_Task to complete_: Please restate the records below verbatim, omitting every image they hold.

_Dataset entries_:
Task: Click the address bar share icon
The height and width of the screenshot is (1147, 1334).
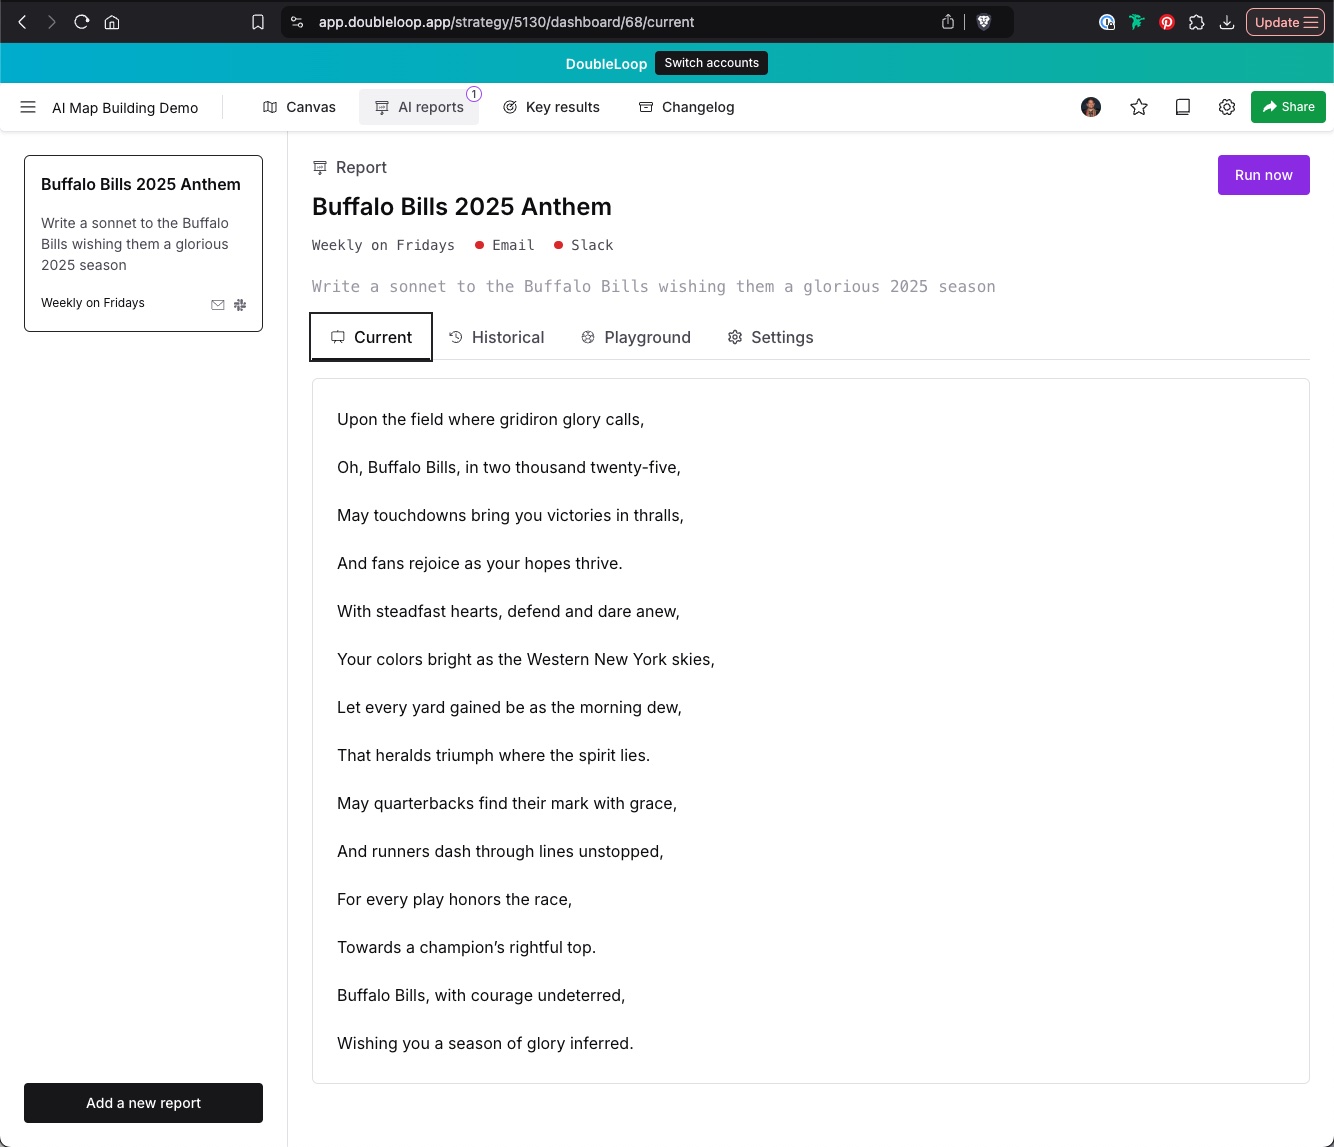Action: (948, 22)
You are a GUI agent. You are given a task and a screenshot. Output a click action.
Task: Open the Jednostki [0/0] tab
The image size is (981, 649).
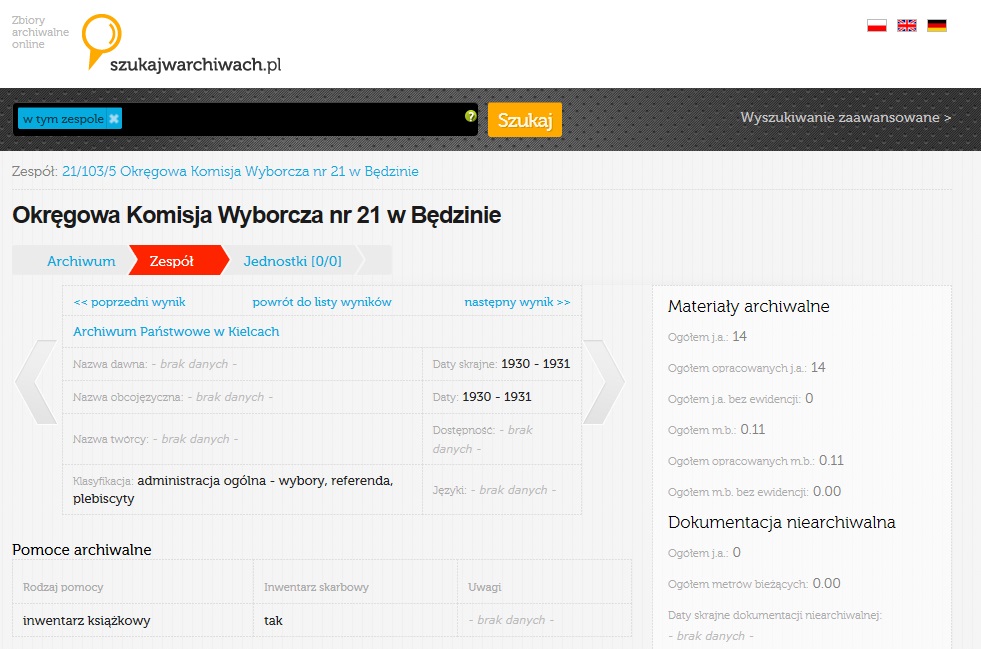(292, 261)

_Response below_:
Task: Click the address bar share icon
The height and width of the screenshot is (1147, 1334).
Action: (948, 22)
You are a GUI agent. You are given a task and a screenshot. Output a click action.
Task: Open the Jednostki [0/0] tab
The image size is (981, 649).
(292, 261)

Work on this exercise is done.